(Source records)
────────────────────────────────────────

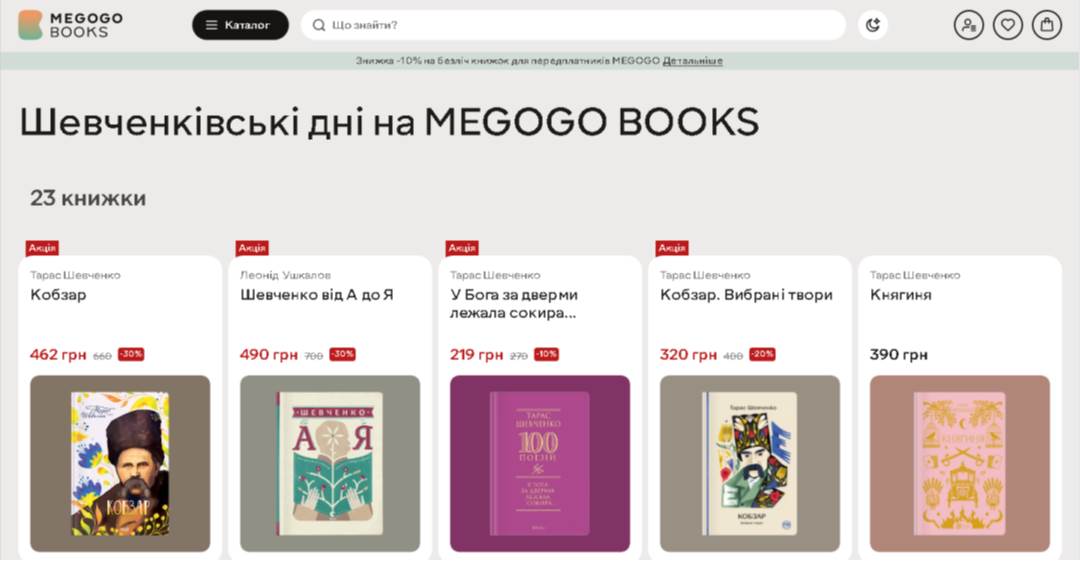Screen dimensions: 1080x561
Task: Open the shopping bag cart icon
Action: point(1046,25)
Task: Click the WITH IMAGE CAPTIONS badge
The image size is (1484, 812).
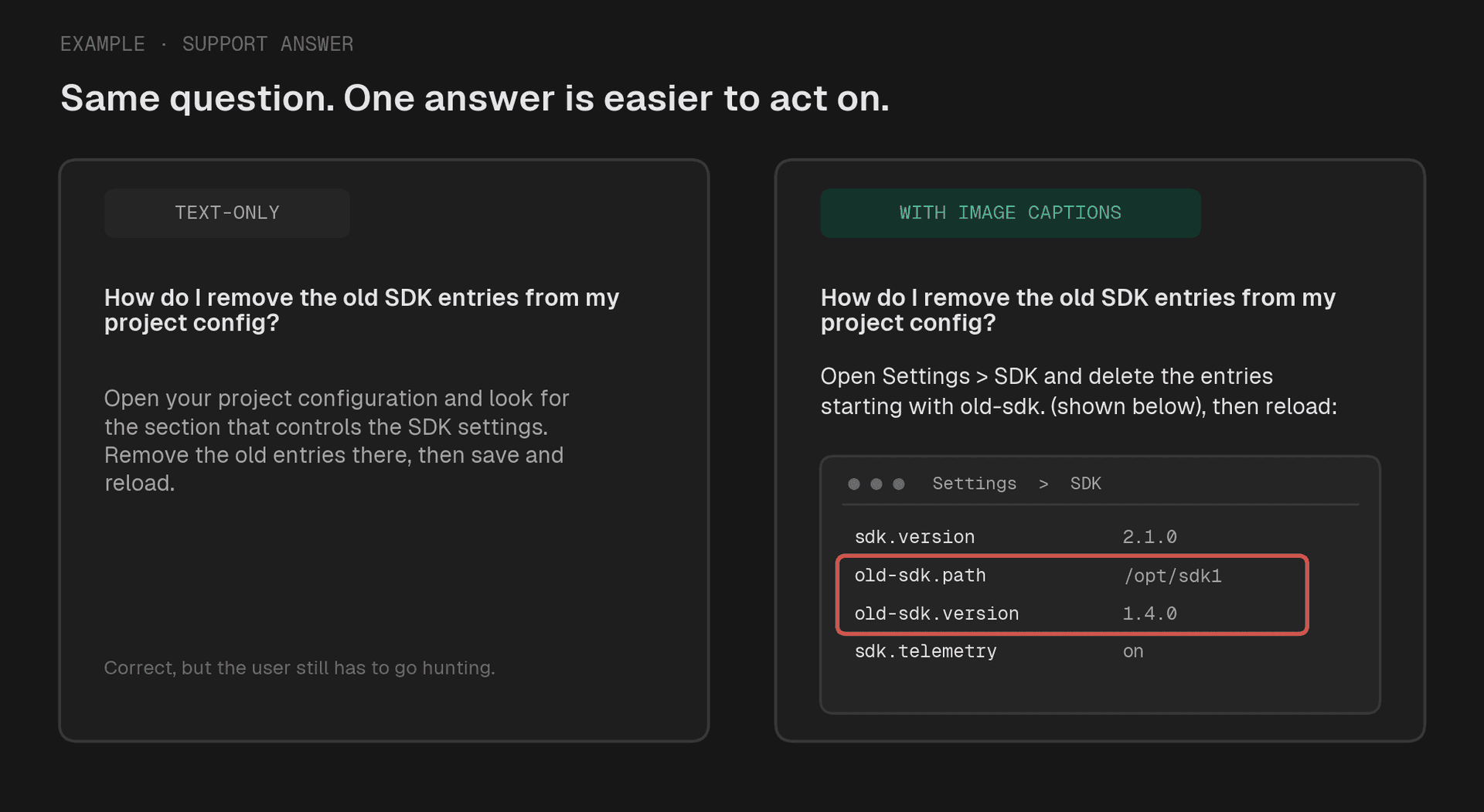Action: (1010, 213)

────────────────────────────────────────

TO BE DONE ->
Pick out every line in the records above that contains the string "Task", and copy each of those lines in full.

OUTPUT BELOW ->
Task: Open the shopping bag cart icon
Task: Click the WITH IMAGE CAPTIONS badge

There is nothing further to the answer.